Schoolchildren hit streets in vast global climate strike

Schoolchildren hit streets in vast global climate strike
AFP

Vast crowds of children skipped school Friday to join a global strike against climate change, heeding the rallying cry of teen activist Greta Thunberg and demanding adults act to stop environmental disaster.

It was expected to be the biggest protest ever against the threat posed to the planet by climate change, AFP reported.

Yelling slogans and waving placards, children and adults across Asia and the Pacific kicked off the protest, which spread later to Africa and Europe with huge crowds filling the streets.

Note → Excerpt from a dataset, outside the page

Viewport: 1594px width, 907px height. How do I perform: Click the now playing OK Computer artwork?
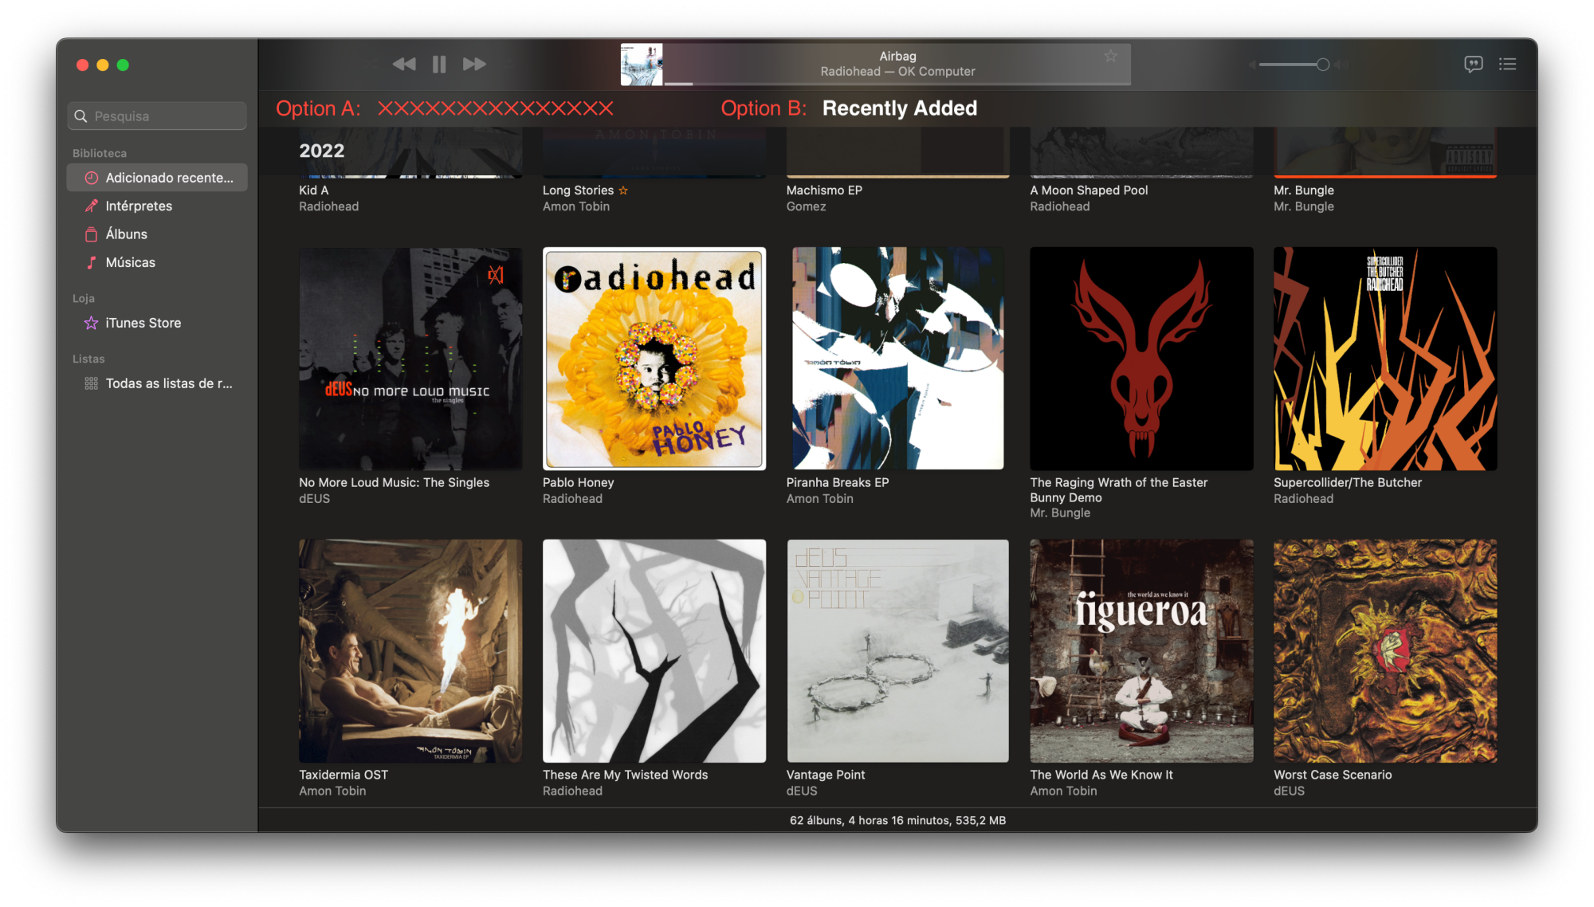pyautogui.click(x=641, y=65)
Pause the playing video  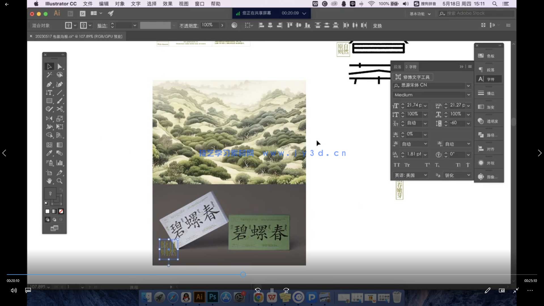point(272,290)
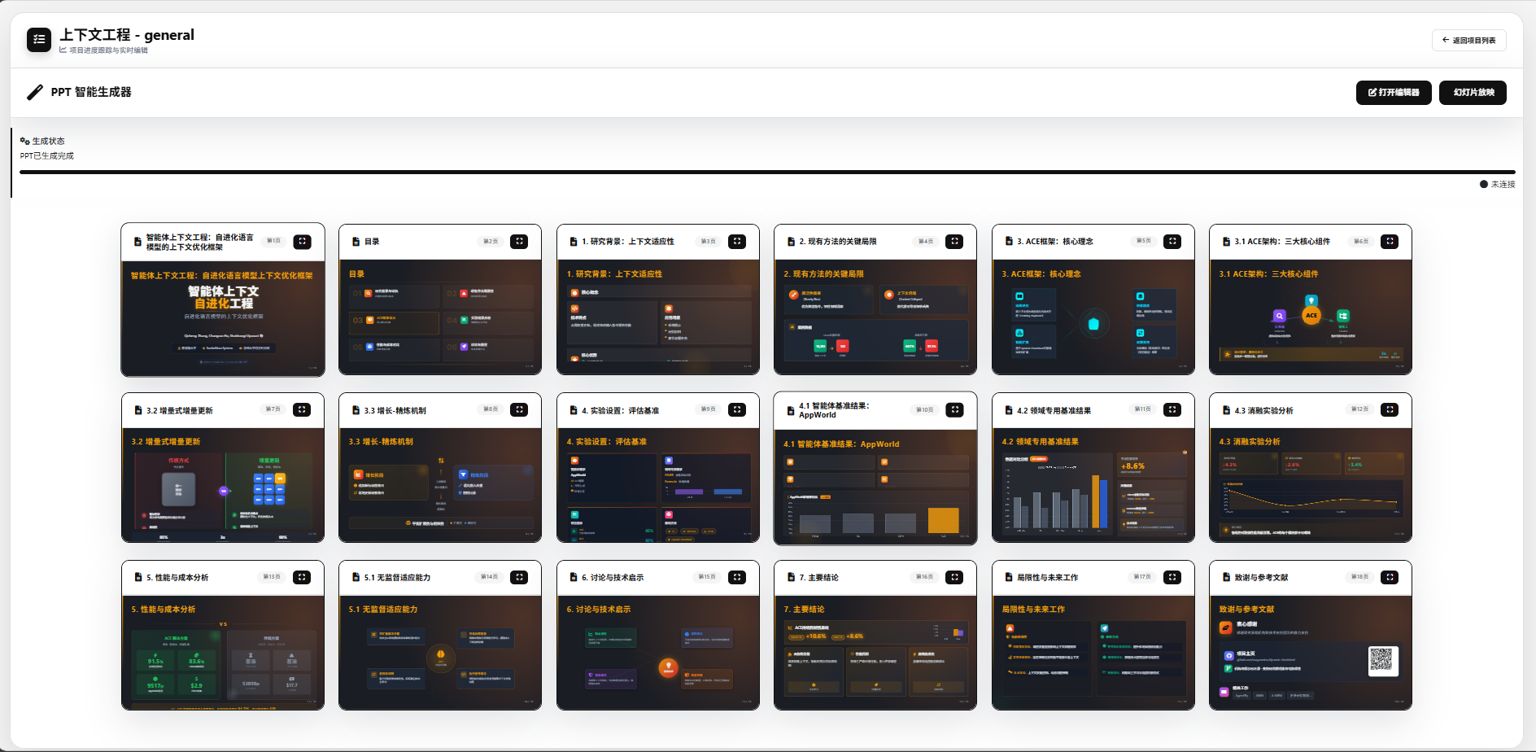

"We are the future. We are schoolchildren and we are not going to school," said Vihaan Agarwal, 15, protesting in Delhi.

"We believe there is no point in going to school if we are not going to have a future to live in."

Organizers forecasted one million participants overall. In Australia alone, they said more than 300,000 children, parents and supporters rallied.

"Stop climate change now", "There is no planet B", "Wake up!" read some of the signs brandished by demonstrators in a trendy central shopping district of Tokyo.

Swedish schoolgirl Thunberg, 16, has accused leaders of not doing enough to prevent harmful climate change.

On the eve of the strikes, she insisted solutions were being "ignored".

The changing environment has become a daily fact of life in Australia, struck in recent years by droughts, more intense bushfires, devastating floods and the blanching of the Great Barrier Reef.

Numerous peer-reviewed scientific studies have shown a link between human-made gas emissions and climate change.

Friday's mass action set the scene for a range of high-profile climate events in New York.

A Youth Climate Summit will take place at the United Nations today.

UN Secretary General Antonio Guterres will then host an emergency summit on Monday in which he will urge world leaders to raise their commitments made in the 2015 Paris climate accord.

The agreement saw countries pledge to limit the long-term rise in the average temperature of the Earth to two degrees Celsius (3.6 degrees Fahrenheit) over pre-industrial levels, and if possible, to 1.5 degrees Celsius.